Autosomal Dominant Polycystic Kidney Disease

Autosomal dominant polycystic kidney disease (ADPKD) (Chapter 515.3), a common inherited disease, affects 1/1,000 live births. It is characterized by progressive renal cyst development and cyst enlargement and an array of extrarenal manifestations. There is a high degree of intrafamilial and interfamilial variability in the clinical expression of the disease.

ADPKD is caused by mutation in 1 of 2 genes, PKD1 or PKD2, which account for 85-90% and 10-15% of cases, respectively. The proteins encoded by these genes, polycystin-1 and polycystin-2, are expressed in renal tubule cells and in cholangiocytes. Polycystin-1 functions as a mechanosensor in cilia, detecting the movement of fluid through tubules and transmitting the signal through polycystin-2, which acts as a calcium channel.

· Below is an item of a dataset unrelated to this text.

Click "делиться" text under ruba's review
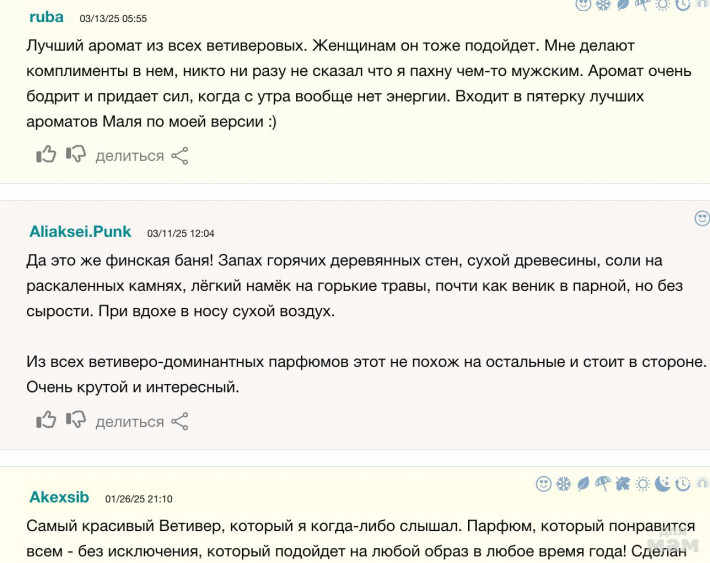This screenshot has width=710, height=563. pos(129,156)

Multiple hepatic lesions have been associated with ADPKD and include the ductal plate malformation with cystic communicating duct elements, dilated and apparently noncommunicating cysts, and biliary microhamartomas (the von Meyenburg complexes). Segmental dilatation of the intrahepatic ducts (Caroli disease) and congenital hepatic fibrosis have been reported rarely. Approximately 50% of patients with renal failure have demonstrable hepatic cysts that are derived from but not in continuity with the biliary tract. The hepatic cysts increase with age but are extremely uncommon before the age of 16 yr. Hepatic cystogenesis appears to be influenced by estrogens. Although the frequency of cysts is similar in boys and girls, the development of large hepatic cysts is mainly a complication in girls. Hepatic cysts are often asymptomatic but can cause pain and are occasionally complicated by hemorrhage, infection, jaundice from bile duct compression, portal hypertension with variceal bleeding, or hepatic venous outflow obstruction from mechanical compression of hepatic veins, resulting in tender hepatomegaly and exudative ascites. Cholangiocarcinoma can occur. Selected patients with severe symptomatic polycystic liver disease and favorable anatomy benefit from liver resection or fenestration.

Subarachnoid hemorrhage can result from the associated cerebral arterial aneurysms.